(begin)

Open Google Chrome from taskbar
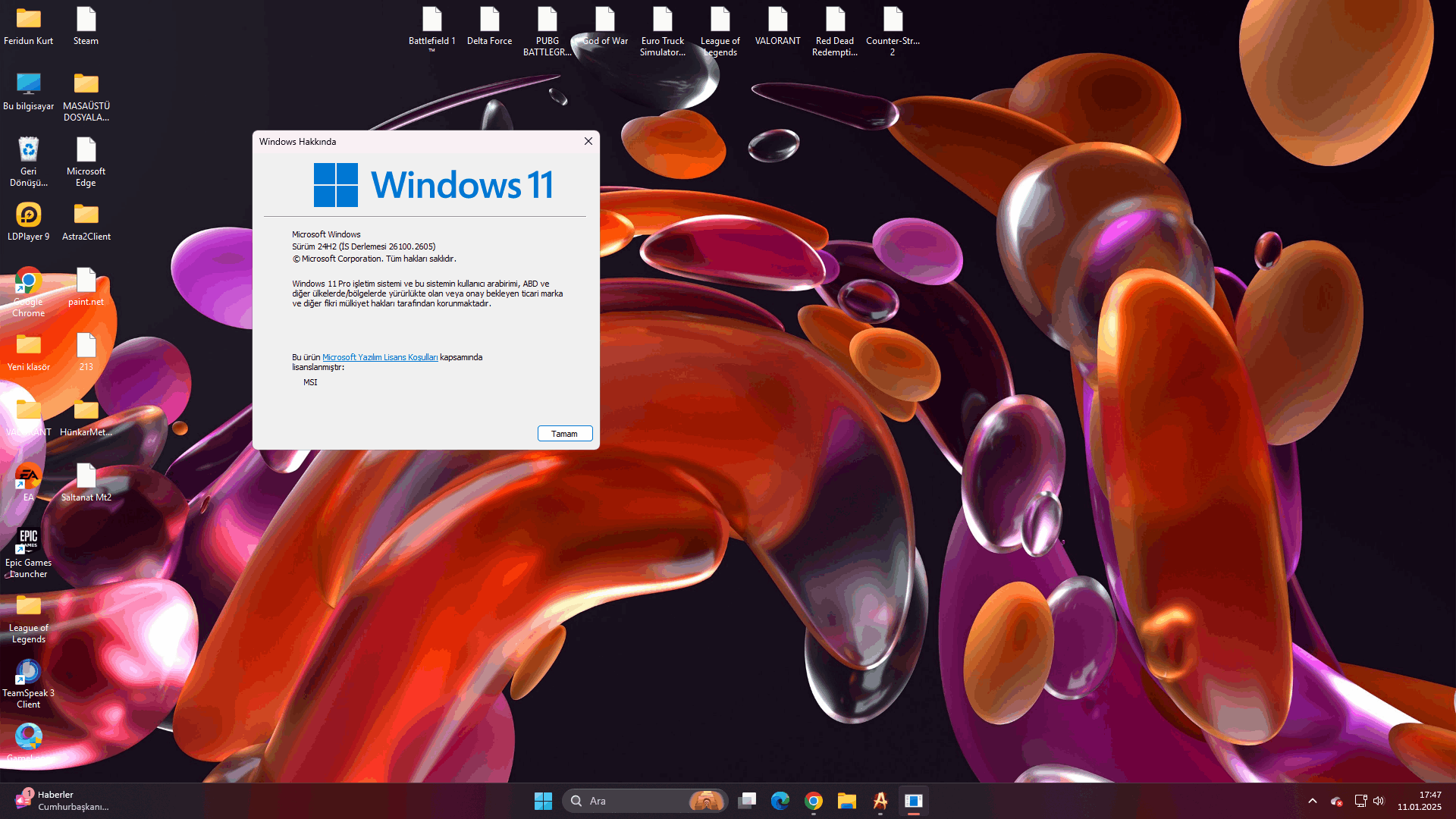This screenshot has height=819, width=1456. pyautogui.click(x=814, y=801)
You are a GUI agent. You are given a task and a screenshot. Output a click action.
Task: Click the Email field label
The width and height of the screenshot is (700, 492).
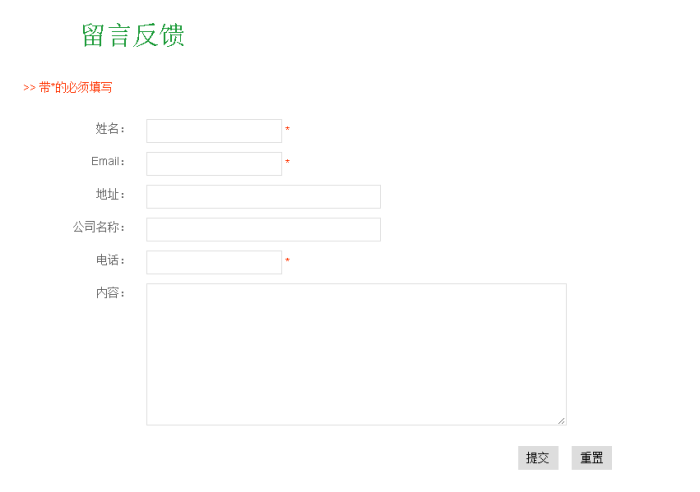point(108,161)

(end)
(begin)

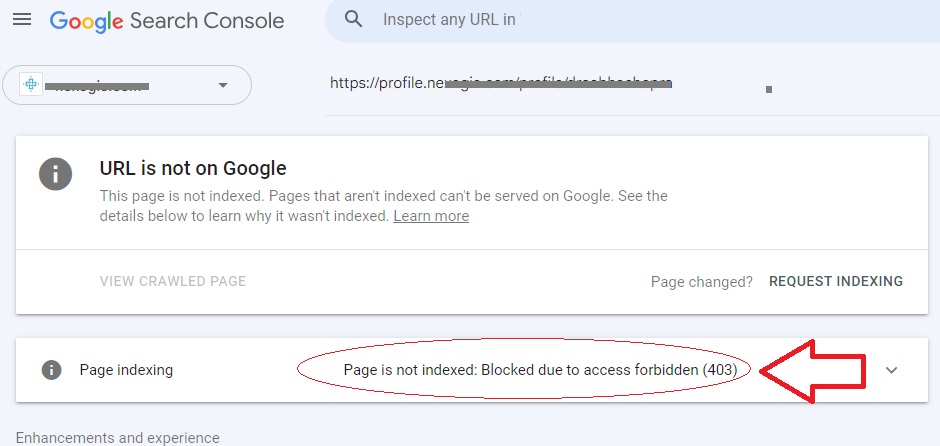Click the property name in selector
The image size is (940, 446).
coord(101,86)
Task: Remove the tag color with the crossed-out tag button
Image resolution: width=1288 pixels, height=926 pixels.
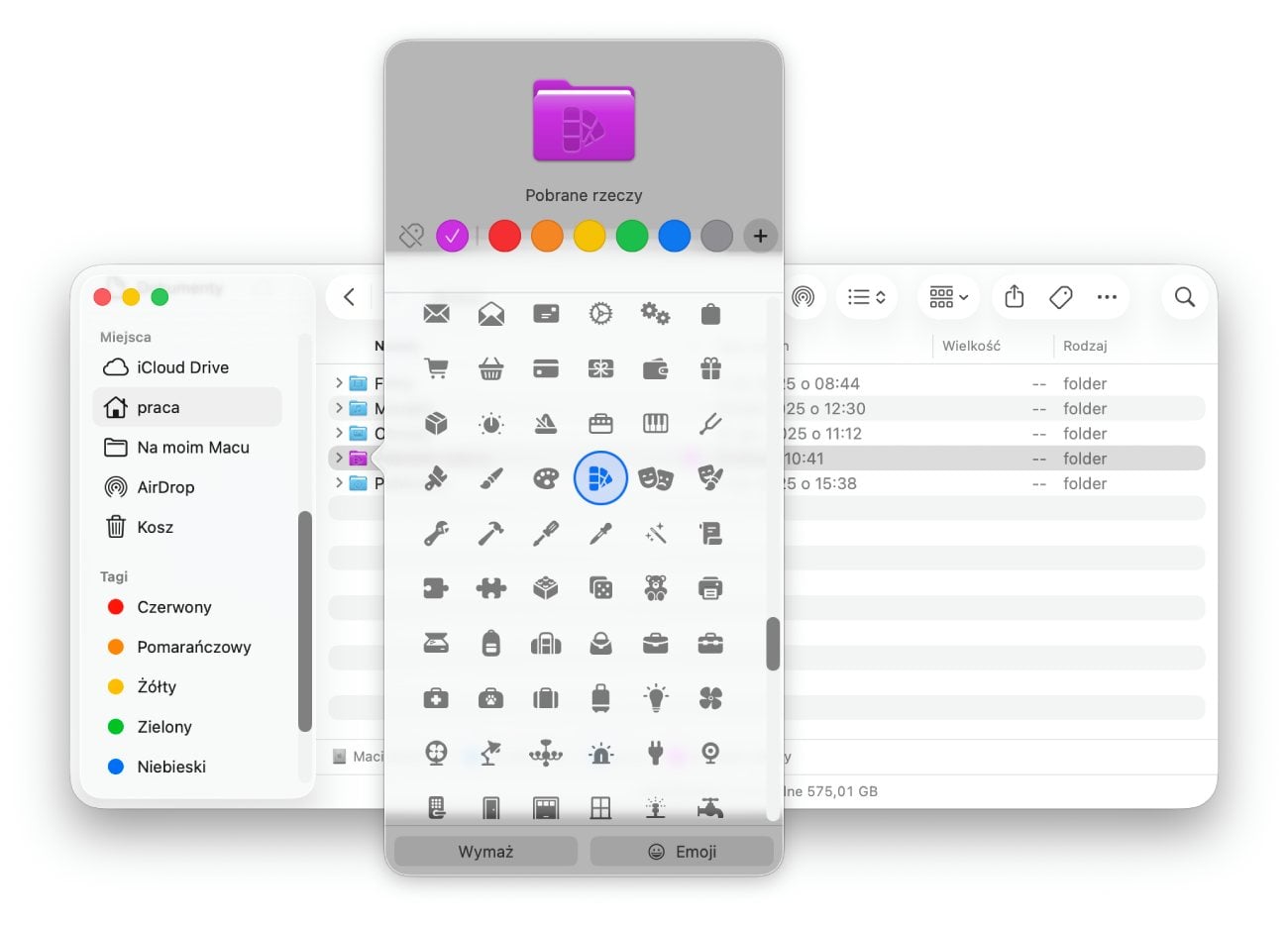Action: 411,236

(end)
(begin)

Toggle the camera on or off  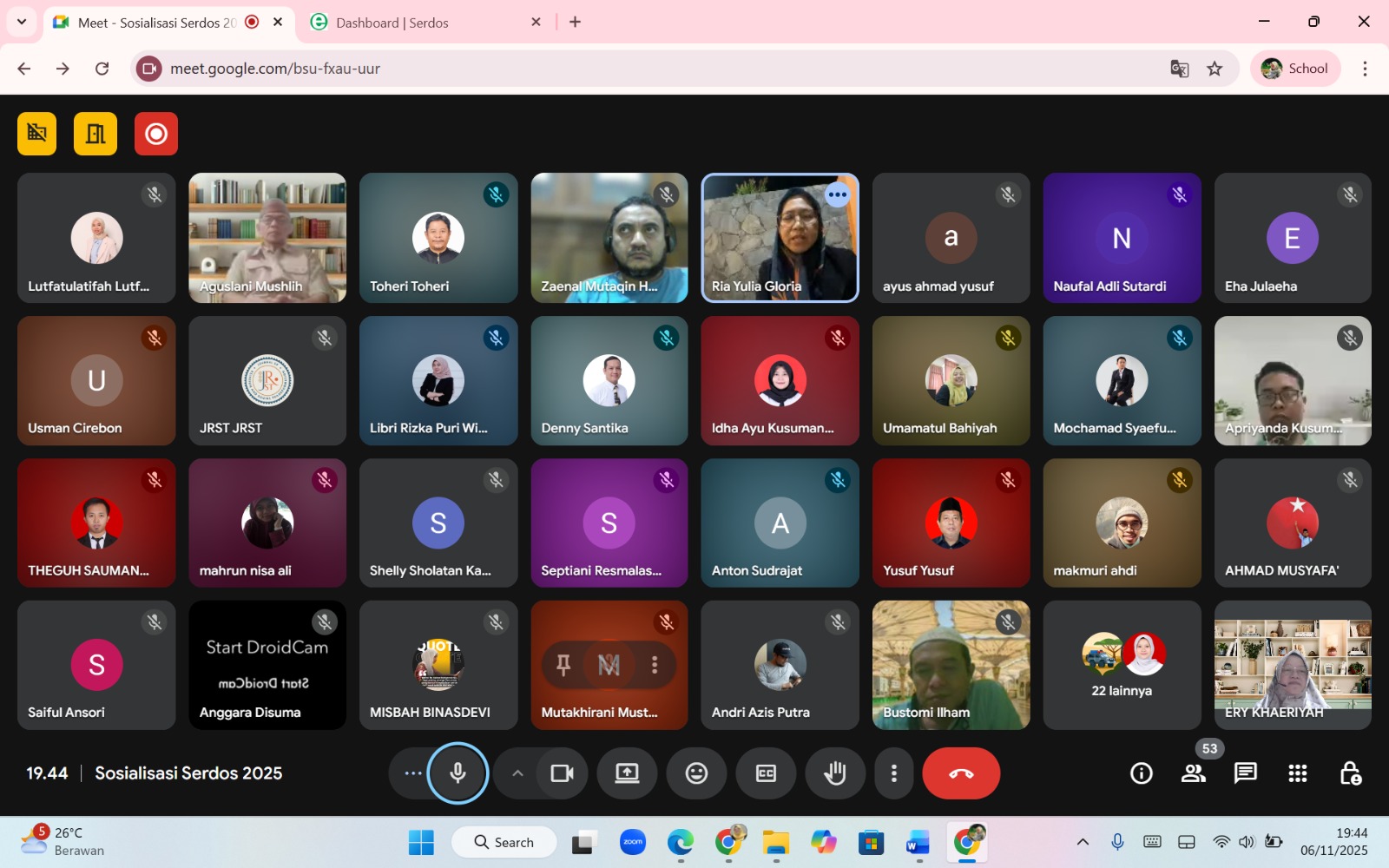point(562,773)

(end)

* **WRITTEN INSTRUCTION**
Please extract the data between the lines containing "Open Google Chrome from taskbar" and "point(108,161)", inclusive, and reproduce those lines verbatim without the pictures.

* **EXERCISE ANSWER**
Open Google Chrome from taskbar
This screenshot has height=819, width=1456. pyautogui.click(x=814, y=801)
You are a GUI agent. You are given a task and a screenshot. Output a click action.
Task: Click the Email field label
The width and height of the screenshot is (700, 492).
point(108,161)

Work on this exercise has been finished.